Deriso, offeso, picchiato, bullizzato e perfino abusato sessualmente.
L’orrore si è consumato nel carcere della Dogaia di Prato dove a farne le spese è stato un detenuto, un giovane italiano in carcere per furto, che è stato preso di mira dai suoi compagni di cella, altri due italiani. Gli episodi, che sono durati in tutto una settimana, risalgono a qualche mese fa e si sono interrotti quando il giovane pratese, assistito da Olivia Nati, è uscito dal carcere e ha denunciato l’incubo vissuto in quei terribili sette giorni.
La procura ha aperto subito un fascicolo contestando il nuovo reato di tortura oltre alla violenza sessuale di gruppo. Sul registro degli indagati sono finiti i due detenuti che adesso sono stati trasferiti in un altro carcere per precauzione. La scorsa settimana si è tenuto l’incidente probatorio della vittima per ricostruire quelle ore passate in cella durante le quali l’uomo è diventato il bersaglio delle prevaricazioni dei suoi due aguzzini.

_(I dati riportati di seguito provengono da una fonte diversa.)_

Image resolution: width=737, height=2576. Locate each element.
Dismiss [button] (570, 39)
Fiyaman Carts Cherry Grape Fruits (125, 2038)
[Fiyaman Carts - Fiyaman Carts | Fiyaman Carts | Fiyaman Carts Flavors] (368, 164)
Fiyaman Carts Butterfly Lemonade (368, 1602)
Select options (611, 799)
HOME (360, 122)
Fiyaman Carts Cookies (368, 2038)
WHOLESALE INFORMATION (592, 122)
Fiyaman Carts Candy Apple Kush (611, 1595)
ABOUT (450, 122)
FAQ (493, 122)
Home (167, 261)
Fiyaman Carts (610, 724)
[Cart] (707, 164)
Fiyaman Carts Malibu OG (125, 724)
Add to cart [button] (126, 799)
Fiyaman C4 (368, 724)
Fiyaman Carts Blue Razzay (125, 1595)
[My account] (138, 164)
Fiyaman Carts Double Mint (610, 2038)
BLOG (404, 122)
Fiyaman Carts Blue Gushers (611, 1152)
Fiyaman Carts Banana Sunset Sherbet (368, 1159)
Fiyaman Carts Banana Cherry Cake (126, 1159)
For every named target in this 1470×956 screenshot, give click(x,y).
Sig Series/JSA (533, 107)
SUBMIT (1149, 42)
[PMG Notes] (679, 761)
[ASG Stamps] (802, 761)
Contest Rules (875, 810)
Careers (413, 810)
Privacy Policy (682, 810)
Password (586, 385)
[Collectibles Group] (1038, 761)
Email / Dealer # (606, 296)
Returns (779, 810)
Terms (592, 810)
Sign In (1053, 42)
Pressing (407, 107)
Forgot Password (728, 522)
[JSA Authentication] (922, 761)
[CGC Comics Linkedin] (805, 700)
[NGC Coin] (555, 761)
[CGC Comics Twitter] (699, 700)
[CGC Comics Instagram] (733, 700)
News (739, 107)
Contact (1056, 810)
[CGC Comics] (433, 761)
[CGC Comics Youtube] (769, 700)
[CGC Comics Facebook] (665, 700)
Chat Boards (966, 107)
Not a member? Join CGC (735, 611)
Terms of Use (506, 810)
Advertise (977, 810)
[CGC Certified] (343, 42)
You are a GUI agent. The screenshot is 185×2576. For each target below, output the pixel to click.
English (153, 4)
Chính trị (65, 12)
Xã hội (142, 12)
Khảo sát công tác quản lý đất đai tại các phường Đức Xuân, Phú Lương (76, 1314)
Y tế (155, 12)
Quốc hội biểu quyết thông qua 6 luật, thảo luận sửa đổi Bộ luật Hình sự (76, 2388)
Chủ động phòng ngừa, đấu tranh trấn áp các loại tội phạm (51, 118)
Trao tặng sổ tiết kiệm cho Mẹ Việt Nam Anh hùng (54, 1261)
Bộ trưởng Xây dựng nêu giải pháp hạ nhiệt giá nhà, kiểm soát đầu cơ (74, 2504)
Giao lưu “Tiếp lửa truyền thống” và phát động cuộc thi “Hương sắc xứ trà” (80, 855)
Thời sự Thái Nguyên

L’incidente probatorio è stato chiesto dal pm Valentina Cosci per cristallizzare il racconto del giovane, un tossicodipendente che era finito in carcere per un furto commesso ai danni di un familiare. In realtà, l’uomo è stato solo una settimana in cella in quanto un’aggravante che ha pesato sulla condanna a un anno e quattro mesi per furto ha fatto sì che prima di poter usufruire della pena sostituiva (l’affidamento in prova) l’uomo sia stato costretto a entrare per una settimana alla Dogaia.
Sette giorni che gli sono stati fatali. Secondo quanto riferito dal detenuto, i due compagni di cella lo avrebbero prima preso a male parole e in diverse occasioni lo avrebbero anche picchiato in modo feroce. Secondo quanto riferito, c’è stato un episodio molto violento nel quale i due hanno messo sulla testa della vittima una pentola bollente. E poi sono cominciate le violenze sessuali dei due contro l’uomo. Il tutto è stato accompagnato da minacce e offese, parolacce tanto da infondere nell’uomo un senso di paura e soggezione nei confronti dei sue aguzzini. Nessuno si è accorto di nulla e la vittima non ha avuto il coraggio di denunciare quello che accadeva dentro quella cella della Dogaia.